* _About this task_: Can you output the records below exactly as they are written?

* _Extracted records_:
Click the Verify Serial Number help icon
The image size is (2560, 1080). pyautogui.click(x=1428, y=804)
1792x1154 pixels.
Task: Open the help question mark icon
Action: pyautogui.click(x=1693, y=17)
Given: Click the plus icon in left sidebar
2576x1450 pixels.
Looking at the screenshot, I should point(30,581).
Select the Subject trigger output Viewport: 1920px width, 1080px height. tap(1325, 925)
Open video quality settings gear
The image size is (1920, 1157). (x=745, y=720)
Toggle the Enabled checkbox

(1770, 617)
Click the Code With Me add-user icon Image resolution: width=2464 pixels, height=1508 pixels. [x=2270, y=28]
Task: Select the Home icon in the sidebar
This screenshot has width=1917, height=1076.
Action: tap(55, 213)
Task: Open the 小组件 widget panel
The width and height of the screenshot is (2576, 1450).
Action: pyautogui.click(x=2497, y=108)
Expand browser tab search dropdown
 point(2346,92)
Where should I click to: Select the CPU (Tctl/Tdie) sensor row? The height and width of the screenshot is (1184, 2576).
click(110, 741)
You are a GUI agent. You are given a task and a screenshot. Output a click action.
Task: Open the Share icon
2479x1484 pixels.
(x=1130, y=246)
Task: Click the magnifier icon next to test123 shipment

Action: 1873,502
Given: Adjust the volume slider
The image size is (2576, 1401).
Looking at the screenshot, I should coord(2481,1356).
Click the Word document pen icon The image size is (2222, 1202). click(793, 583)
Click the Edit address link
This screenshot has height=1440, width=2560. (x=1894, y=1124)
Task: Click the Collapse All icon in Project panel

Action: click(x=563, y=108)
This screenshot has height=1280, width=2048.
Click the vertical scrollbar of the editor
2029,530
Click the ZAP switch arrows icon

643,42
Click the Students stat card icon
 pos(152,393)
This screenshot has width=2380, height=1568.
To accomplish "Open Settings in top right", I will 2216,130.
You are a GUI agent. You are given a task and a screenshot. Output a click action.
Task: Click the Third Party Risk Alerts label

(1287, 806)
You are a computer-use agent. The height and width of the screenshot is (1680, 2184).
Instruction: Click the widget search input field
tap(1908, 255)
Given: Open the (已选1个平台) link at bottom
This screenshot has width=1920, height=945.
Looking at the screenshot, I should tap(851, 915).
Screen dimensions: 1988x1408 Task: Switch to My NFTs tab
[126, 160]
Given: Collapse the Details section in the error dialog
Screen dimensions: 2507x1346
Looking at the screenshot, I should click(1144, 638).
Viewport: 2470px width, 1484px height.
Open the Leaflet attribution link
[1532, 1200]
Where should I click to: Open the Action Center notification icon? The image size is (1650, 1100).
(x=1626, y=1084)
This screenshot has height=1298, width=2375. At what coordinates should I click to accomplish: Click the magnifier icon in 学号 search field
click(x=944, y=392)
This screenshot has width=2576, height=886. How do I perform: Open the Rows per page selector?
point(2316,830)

* _Reply_:
Click the Verify Serial Number help icon
The image size is (2560, 1080). pyautogui.click(x=1428, y=804)
1792x1154 pixels.
Task: Open the help question mark icon
Action: pyautogui.click(x=1693, y=17)
Given: Click the plus icon in left sidebar
2576x1450 pixels.
Looking at the screenshot, I should point(30,581).
Select the Subject trigger output Viewport: 1920px width, 1080px height. tap(1325, 925)
Open video quality settings gear
The image size is (1920, 1157). (x=745, y=720)
Toggle the Enabled checkbox

(1770, 617)
Click the Code With Me add-user icon Image resolution: width=2464 pixels, height=1508 pixels. [x=2270, y=28]
Task: Select the Home icon in the sidebar
This screenshot has width=1917, height=1076.
Action: tap(55, 213)
Task: Open the 小组件 widget panel
The width and height of the screenshot is (2576, 1450).
Action: pyautogui.click(x=2497, y=108)
Expand browser tab search dropdown
 point(2346,92)
Where should I click to: Select the CPU (Tctl/Tdie) sensor row? The height and width of the screenshot is (1184, 2576).
click(110, 741)
You are a GUI agent. You are given a task and a screenshot. Output a click action.
Task: Open the Share icon
2479x1484 pixels.
(x=1130, y=246)
Task: Click the magnifier icon next to test123 shipment

Action: 1873,502
Given: Adjust the volume slider
The image size is (2576, 1401).
Looking at the screenshot, I should coord(2481,1356).
Click the Word document pen icon The image size is (2222, 1202). click(793, 583)
Click the Edit address link
This screenshot has height=1440, width=2560. (x=1894, y=1124)
Task: Click the Collapse All icon in Project panel

Action: click(x=563, y=108)
This screenshot has height=1280, width=2048.
Click the vertical scrollbar of the editor
2029,530
Click the ZAP switch arrows icon

643,42
Click the Students stat card icon
 pos(152,393)
This screenshot has width=2380, height=1568.
To accomplish "Open Settings in top right", I will 2216,130.
You are a GUI agent. You are given a task and a screenshot. Output a click action.
Task: Click the Third Party Risk Alerts label

(1287, 806)
You are a computer-use agent. The height and width of the screenshot is (1680, 2184).
Instruction: Click the widget search input field
tap(1908, 255)
Given: Open the (已选1个平台) link at bottom
This screenshot has width=1920, height=945.
Looking at the screenshot, I should tap(851, 915).
Screen dimensions: 1988x1408 Task: Switch to My NFTs tab
[126, 160]
Given: Collapse the Details section in the error dialog
Screen dimensions: 2507x1346
Looking at the screenshot, I should click(1144, 638).
Viewport: 2470px width, 1484px height.
Open the Leaflet attribution link
[1532, 1200]
Where should I click to: Open the Action Center notification icon? The image size is (1650, 1100).
(x=1626, y=1084)
This screenshot has height=1298, width=2375. At what coordinates should I click to accomplish: Click the magnifier icon in 学号 search field
click(x=944, y=392)
This screenshot has width=2576, height=886. How do I perform: Open the Rows per page selector?
point(2316,830)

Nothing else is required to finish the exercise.